ファンタジーには、前回のブログで見たように、嘘と混同されてしまうところがありました。それはファンタジーの脆さ、弱さ、危なっかしさのようなものですが、ユーモアの場合は一味違い、超然としていて、嘘との接点を探しても見つかりません。これはユーモアの特筆すべきところで、ユーモア王国と呼びたくなる所以です。ファンタジーは光と影からなっています。光の部分はまさにファンタスティックですが、影の部分が黒魔術のようなものに変容します。しかしユーモアは違います。光一元と言っていいほどのものを感じるのです。プラックユーモアはどうなっているのかと言うと、それは風刺だったりグロテスクな冗談のようなもので、ユーモアという名前がついていますが、ユーモア王国の住人ではありません。ユーモアの領域に達するには、知識が変容して生きる力にならなければならないのです。それは知識から認識へという道のりです。実践という経験によって知識は認識に深まります。それでユーモアの出来上がりかというと、それだけではまだユーモアになっていません。何かが足りません。それは、生きていることがこの上なく嬉しいという光溢れる存在への慈しみ、存在することへの喜びです。
なんだか宗教家の説教のようになってしまいましたが、仕方ありません。宗教はユーモアに憧れているからです。私はそう考えています。そのため、ユーモアを語るとどうしても宗教的なニュワンスが漂ってしまうのです。しかしユーモアは特定の神を押し付けることはなく、逆に宗教が単なる宗教的なものを超えて深い宗教に到達すればユーモアの領域に入り、自ずとユーモアが備わってくると私は思っています。宗教家が本物かどうかは、その宗教家がユーモア溢れる人かどうかということでしょうか。
ユーモアを知る人の語り口には特徴があります。その人が語る際には、真面目とか真剣とかいう人を責めるような口調を耳にすることはなく、その代わりに緩い、緩む、緩んでいるというところから来る許しが基本姿勢になっています。つまりコチコチに固まったものをほぐしてくれるのがユーモアなのです。

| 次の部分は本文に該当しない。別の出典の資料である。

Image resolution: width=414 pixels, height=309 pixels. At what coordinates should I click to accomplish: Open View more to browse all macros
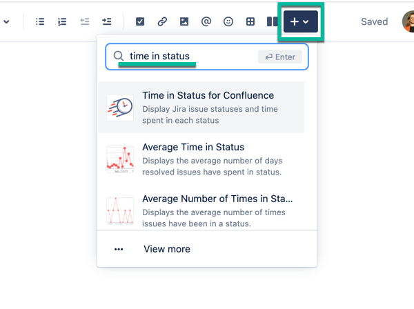coord(166,249)
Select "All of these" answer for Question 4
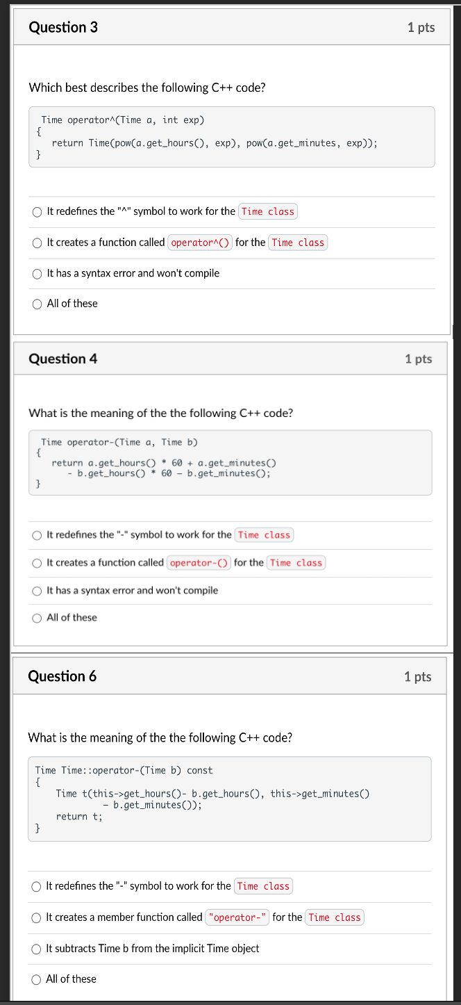This screenshot has width=461, height=1005. [36, 617]
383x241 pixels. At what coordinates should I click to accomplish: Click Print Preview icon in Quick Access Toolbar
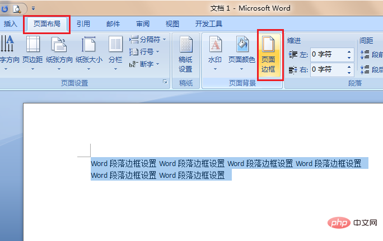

ファクタジー豊かに生きたいと多くの人が願っていると思います。ファンタジーは魔法、魔力のような魅力で私たちを引きつけます。何も無いところから何かを生み出す能力で想像力という訳語が当て買われていますが創造力でもいいと思っています。
このファンタジーですが、油断のならないものです。普段は別物と思っているものが、同種どころか起源を同じにしているからです。実は私たちが忌み嫌う嘘もその一つだったのです。
倫理的、道徳的に見ればファンタジーは歓迎され、嘘はご法度です。ファンタジーの世界へ旅に出たいと思いますが、嘘とはできるなら付き合いたくないと誰しもが思っています。嘘つきは嫌われます。法的には詐欺にまで発展しかねません。ところがこの道徳的な枠を外してみると、ファンタジーと嘘との境界線は曖昧になってしまいます。
ファンタジーと嘘を見分ける手段はあるのでしょうか。小説を例にとってみましょう。社会小説のような実際にあった事件を題材にしたものでもどこかに作り話が盛り込まれています。嘘をついているわけです。ドキュメンタリーにしても、映像は確かに写されたものですが、編集されたことで映像に別の意味をつけることもできます。改竄はいくらでも可能です。そうなるとドキュメンタリーも嘘をついていることになり、映像の事実はどこかに消えてしまいドキュメンタリーとは名ばかりのものになってしまいます。ファンタジー小説に至っては全てが作り話で、まさに嘘から出た誠というものの見本です。
ファンタジーと嘘。まるで二卵性の双生児のようだと直感して、じわじわと実感が湧いてくると、嘘をついついて生きてきた自分が許せるようになり、嘘そのものにも愛着が持てるようになったのです。いたずら心でつく嘘というのもあります。エイプリルフールの時の嘘のようなものです。わずか何秒かの命しかない嘘ですが、それでもやはり立派な嘘です。小さな子どものつく嘘は、すぐに嘘とわかってしまう可愛い嘘です。親にしてみると「うちの子が嘘をついた」と落胆するかもしれませんが、嘘とはそもそもファンタジーの変種とわかってしまえば気が楽になります。嘘は人生にあって薬味であり、香辛料のようなものなのかもしれません。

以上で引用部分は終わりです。